Uh huh. I demur ("No, thank you" is recorded by the Ring) and close the door. That wasn't so hard. The ring also picks up one of them saying, "Dick." Since that's not my name they probably meant someone else. That was that.

We went out front this morning to take the dogs for a walk and discovered that someone had stomped our sign into the ground. Because our truck is parked in an unusual place we don't have video of the crime, but...

Circumstantial evidence is indirect evidence that does not, on its face, prove a fact in issue but gives rise to a logical inference that the fact exists. Circumstantial evidence requires drawing additional reasonable inferences in order to support the claim.
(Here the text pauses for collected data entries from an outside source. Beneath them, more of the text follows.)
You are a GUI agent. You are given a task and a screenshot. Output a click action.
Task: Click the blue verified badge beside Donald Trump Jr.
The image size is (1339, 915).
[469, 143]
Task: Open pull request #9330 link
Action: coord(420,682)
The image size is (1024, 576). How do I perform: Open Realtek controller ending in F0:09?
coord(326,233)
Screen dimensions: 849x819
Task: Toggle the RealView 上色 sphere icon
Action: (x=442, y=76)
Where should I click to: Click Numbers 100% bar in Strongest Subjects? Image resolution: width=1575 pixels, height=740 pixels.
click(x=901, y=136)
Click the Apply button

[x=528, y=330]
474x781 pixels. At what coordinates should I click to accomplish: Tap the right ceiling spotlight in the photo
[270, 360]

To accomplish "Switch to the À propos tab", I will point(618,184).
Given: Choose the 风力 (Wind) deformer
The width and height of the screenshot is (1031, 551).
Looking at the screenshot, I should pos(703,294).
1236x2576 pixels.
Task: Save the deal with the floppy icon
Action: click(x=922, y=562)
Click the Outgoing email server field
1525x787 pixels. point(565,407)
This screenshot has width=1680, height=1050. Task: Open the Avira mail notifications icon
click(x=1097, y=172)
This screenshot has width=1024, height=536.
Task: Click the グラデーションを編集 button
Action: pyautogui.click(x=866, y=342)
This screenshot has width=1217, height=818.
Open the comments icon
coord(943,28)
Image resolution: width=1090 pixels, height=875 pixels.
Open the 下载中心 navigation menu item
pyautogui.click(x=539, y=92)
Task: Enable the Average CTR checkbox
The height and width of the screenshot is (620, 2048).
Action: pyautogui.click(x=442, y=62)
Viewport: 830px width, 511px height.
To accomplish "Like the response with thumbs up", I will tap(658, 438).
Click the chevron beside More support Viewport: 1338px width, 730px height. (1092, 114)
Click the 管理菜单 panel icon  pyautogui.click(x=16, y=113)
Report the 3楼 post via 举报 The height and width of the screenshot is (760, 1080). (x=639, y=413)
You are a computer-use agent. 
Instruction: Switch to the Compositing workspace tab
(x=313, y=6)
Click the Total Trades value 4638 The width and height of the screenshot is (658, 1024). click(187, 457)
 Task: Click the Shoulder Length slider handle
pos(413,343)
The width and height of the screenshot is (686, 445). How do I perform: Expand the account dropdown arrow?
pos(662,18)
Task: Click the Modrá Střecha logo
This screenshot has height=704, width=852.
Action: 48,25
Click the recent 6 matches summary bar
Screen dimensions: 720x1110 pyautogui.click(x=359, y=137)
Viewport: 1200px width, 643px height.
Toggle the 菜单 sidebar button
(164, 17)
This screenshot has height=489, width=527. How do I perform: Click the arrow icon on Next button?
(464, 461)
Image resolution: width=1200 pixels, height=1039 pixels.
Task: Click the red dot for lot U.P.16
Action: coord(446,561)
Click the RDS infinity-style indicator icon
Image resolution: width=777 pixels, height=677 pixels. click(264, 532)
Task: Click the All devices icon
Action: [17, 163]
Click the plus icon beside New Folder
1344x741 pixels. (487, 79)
On the old "Perry Mason" show they went on at great length about the presence of "motive and opportunity." Here, I totally draw the logical inference that one of the assholes who came to the door last night decided to take out their ire on the sign they seemed to find so...distasteful.

My wife, whose doctorate is in leadership studies, mentioned that damaging our sign was a poor example. I had to agree.

Mine is in law. Giving money to unvetted door-to-door solicitors is sometimes to unwittingly be party to a crime. Fly-by-night organizations collect up a few dozen street urchins, give them legit-looking documents and their charges start banging on doors. The kids get to keep a few bucks, the company gets the rest and...

Unvetted is the key. There is no way, in a brief encounter at the door, to know if these are legit students of leadership or just pushy individuals hoping to make a few bucks on a Friday night.

Given what happened, my sense is the circumstantial evidence points to B.

Should you encounter these delightful young people, tell them Dick said hello, that the damage they did to my sign was easily corrected and they should pay attention next time.

I said it, twice. It's important.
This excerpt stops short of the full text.